Michael Reese and Amy Voigt are co-advisors for the group. “The GSA at Groves has done many activities and initiatives over the years, from supporting Coming Out Day, Day of Silence, LGBT History Month, and Detroit AIDS Walk,” Reese said. “Perhaps my strongest memory was the first year we recognized Transgender Day of Remembrance. The students spent over a week generating awareness and support for our anti-harassment efforts, with this students signed their name on a paper ribbon strip, as a pledge to end hateful behavior. On the last day of the week the ribbons were assembled into a giant paper chain which we hung from the commons as a display of the event.
“I still remember hearing all the students in awe of how long the chain was, how many students were supporting our actions, and pointing out to classmates which signatures were theirs.
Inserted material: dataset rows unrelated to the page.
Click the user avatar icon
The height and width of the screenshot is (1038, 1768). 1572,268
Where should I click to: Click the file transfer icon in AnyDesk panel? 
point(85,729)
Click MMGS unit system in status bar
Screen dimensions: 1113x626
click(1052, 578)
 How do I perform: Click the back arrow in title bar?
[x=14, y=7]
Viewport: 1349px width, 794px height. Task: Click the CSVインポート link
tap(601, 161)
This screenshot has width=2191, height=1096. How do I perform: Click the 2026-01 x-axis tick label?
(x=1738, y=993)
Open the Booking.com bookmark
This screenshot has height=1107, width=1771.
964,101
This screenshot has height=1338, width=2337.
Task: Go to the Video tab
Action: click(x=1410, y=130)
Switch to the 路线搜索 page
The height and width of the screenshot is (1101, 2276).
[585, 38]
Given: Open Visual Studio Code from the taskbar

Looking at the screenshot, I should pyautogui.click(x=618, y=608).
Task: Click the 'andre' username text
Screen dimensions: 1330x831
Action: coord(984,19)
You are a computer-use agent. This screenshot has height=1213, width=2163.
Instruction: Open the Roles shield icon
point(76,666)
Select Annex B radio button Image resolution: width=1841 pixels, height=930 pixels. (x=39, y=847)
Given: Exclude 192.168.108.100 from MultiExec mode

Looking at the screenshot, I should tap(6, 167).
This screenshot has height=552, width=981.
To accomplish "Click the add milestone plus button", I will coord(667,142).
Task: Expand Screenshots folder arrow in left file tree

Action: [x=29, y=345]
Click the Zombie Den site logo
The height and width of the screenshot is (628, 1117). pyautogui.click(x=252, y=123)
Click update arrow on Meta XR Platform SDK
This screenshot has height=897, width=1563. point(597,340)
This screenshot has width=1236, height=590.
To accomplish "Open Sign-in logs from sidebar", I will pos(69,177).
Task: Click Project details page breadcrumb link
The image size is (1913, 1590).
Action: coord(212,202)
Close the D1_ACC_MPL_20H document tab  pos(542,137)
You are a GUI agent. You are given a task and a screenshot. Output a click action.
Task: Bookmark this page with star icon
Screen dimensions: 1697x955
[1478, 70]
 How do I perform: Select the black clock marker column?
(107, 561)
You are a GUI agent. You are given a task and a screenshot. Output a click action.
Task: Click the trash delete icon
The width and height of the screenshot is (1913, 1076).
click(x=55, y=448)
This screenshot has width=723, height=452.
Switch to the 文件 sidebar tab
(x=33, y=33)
It was a very powerful message that has a lasting impact on supporting the strong culture of diversity we have here at Groves.”
Colasonti said he realizes that even now there are many schools that do not offer support for LGBT students, but there are things concerned teachers can do. He suggested that teachers propose LGBT-related curriculum, but that they go through the proper processes to do it. He said school districts should have clear plans for dealing with bullying in general, and that teachers can introduce themselves to students by making it clear that if the students need to talk about any issues, they can come to them.
Rainbow stickers and posters about diversity can be enabling to LGBT youth, and a way to let them know who is safe to talk to. “If a teacher isn’t comfortable talking about it, make sure they know someone they can refer a student to if they come to them,” he said. He also encouraged people to donate LGBT-related books to school libraries.
Another issue facing many schools is that counselors were never taught about LGBT health when they went to school. That’s why continuing education in this area is essential.
GLSEN remains a strong resource for parents, teachers, counselors and administrators who want more inclusive school environments.